» Tasks for this exercise
1. Name every partisanship category that appears as a column heading in the table of the passage on support for the MJ initiative by partisanship.
2. According to the passage on support for the MJ initiative by partisanship, which measure of association is appropriate for the table?

Top of Exercise passage

Support for MJ Initiative by Partisanship

strRep Rep Indep Dem strDem
Vote

Intention

No 68.9% 62.2% 38.9% 46.1% 34.2%
Yes 31.1% 37.8% 61.1% 53.9% 65.8%
Total 177 98 427 152 386

Tauc = .225

PPIC Oct 2016 Statewide Survey

  • Interpretation of Output
  • Reading across the first row of the table the column percentages decrease from 68.9% to 34.2%.
  • In the bottom row the percentages increase from 31.1% to 65.8%.
  • There is clearly a noticeable pattern to the results. Stronger Democratic identification is associated with greater intention to vote ‘yes’.  Weaker Democratic identification is associated with lesser intention to vote ‘yes’. This can be seen by comparing the first and last columns.
  • The bulges for each row are shown in bold text. For the ‘no’ row, the bulge (68.9%) is under the ‘str Rep’ column for the independent variable.  A bulge can also clearly be identified in the ‘yes’ row.a
  • Since the bulges follow a pattern running diagonally along the main diagonal, there is a positive relationship between the independent and dependent variables.
  • We can conclude that the more strongly Democratic a respondent feels, the more likely they are to intend to vote ‘yes’.
  • Interpretation of Tau
    • Since both variables are ordinal and the table is rectangular the appropriate measure of association is Tau-c.

Bottom of Exercise passage
Top of Dataset section

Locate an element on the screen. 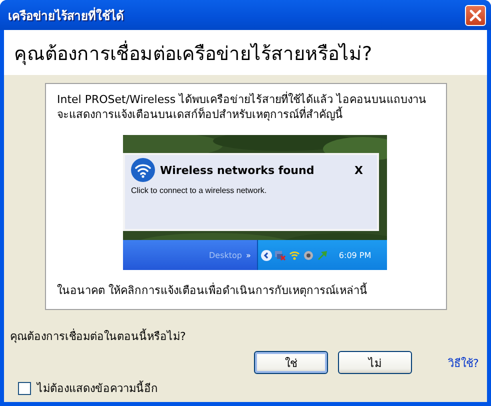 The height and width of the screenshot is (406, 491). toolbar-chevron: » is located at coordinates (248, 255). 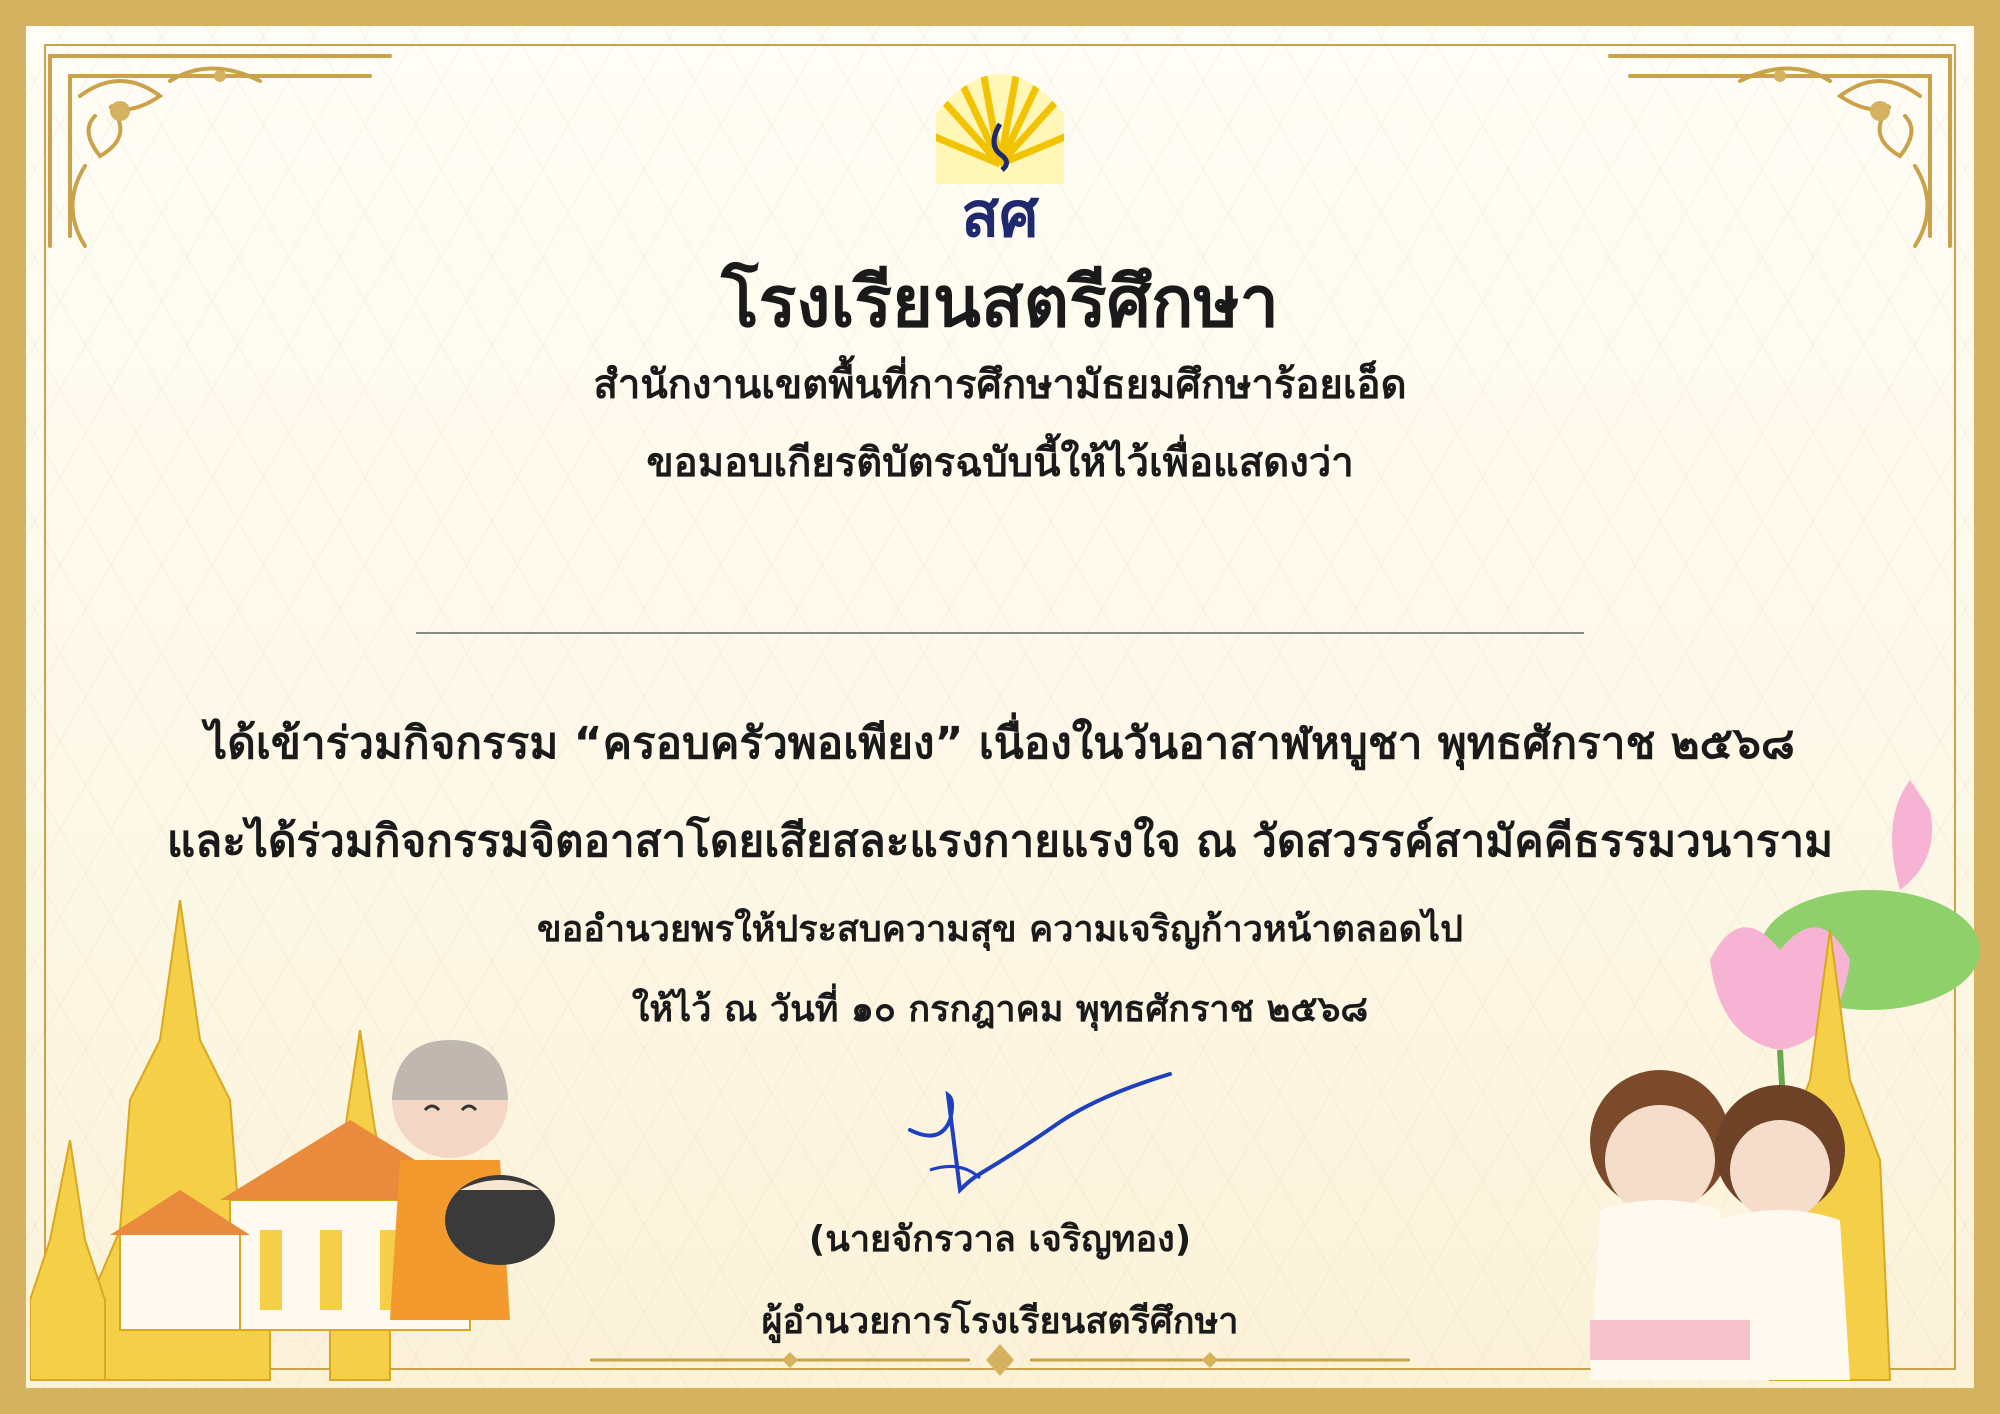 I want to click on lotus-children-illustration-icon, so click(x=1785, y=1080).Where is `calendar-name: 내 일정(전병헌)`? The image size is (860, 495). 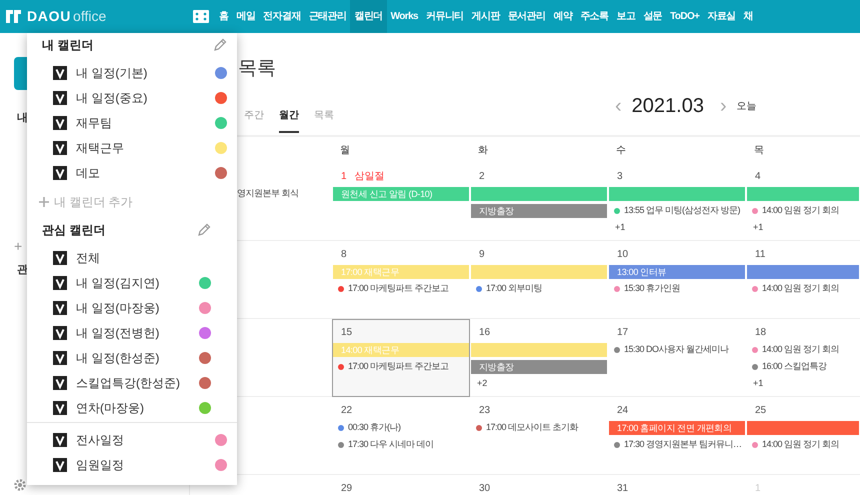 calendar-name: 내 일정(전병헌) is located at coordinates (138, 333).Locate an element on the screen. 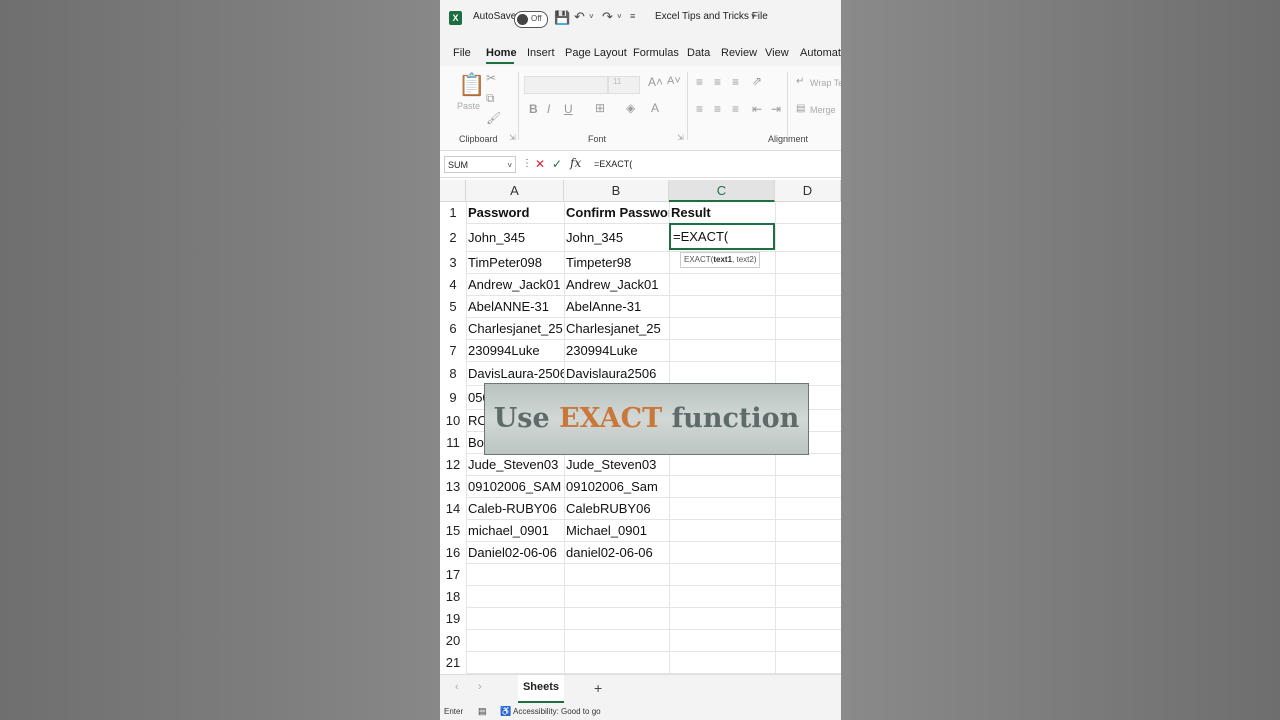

Bottom of Dataset section

» Answers to the tasks
1. strRep, Rep, Indep, Dem, strDem

2. Tau-c is the appropriate measure.